Several critics praised Heavier than Heaven. Farkash concluded that the book "is the best, truest kind of biography—an unsparing portrait laced with affection for the talent and the music," while Barber noted that "Cross's research is impeccable…. He writes with a fine mixture of sympathy and sense, weeding the myth of all of its lies and exaggerations, but never minimizing the complexity of his subject." James Sullivan, writing in Book, also commented on Cross's extensive research and declared the title to be "the essential volume on the subject." Booklist reviewer Mike Tribby concluded that the book is "probably too reverent for Nirvana nonfans," but, he concluded, "this is still a standout among rock bios."

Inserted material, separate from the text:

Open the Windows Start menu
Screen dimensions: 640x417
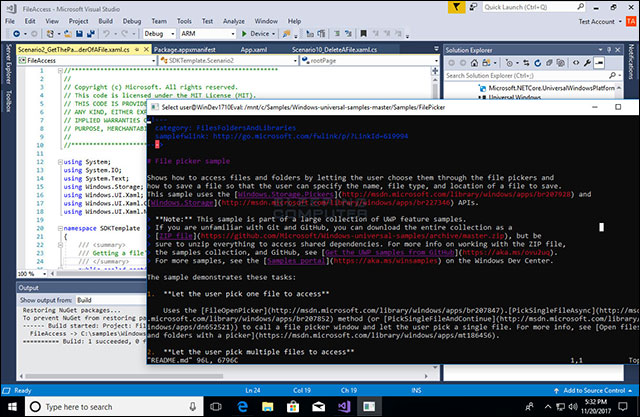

Cross takes on another self-destructive rock god from Seattle in Room Full of Mirrors: A Biography of Jimi Hendrix. Like Cobain, Hendrix became a seemingly overnight star as a young musician and had difficulty coping with the stresses of fame; and like Cobain he also died at age twenty-seven, although in his case the cause of death was an accidental drug overdose rather than an intentional suicide. Hendrix's memory had already generated numerous biographies when Room Full of Mirrors was published, and, as Cross told Library Journal interviewer Robert Morast, that "initially made me think, 'I don't know what I can tell.' Yet I did know the story of Jimi's life in Seattle had not been told. Most celebrity biographies begin when the person is famous. I'm much more interested in what shapes the person." Indeed, a Kirkus Reviews critic commented, "Cross is strongest in his chapters about Hendrix's deprived upbringing in Seattle and the first stirrings of his musical urges." "Not only does this read like the definitive take on Hendrix," Morast wrote in his review of Room Full of Mirrors, "but it also positions Cross as the next great rock biographer."

BIOGRAPHICAL AND CRITICAL SOURCES:

BOOKS

Cross, Charles R., Heavier than Heaven: A Biography of Kurt Cobain, Hyperion (Westport, CT), 2001.

PERIODICALS

Billboard, May 23, 1992, Chris Morris, review of Backstreets: Springsteen, the Man and His Music, p. 61.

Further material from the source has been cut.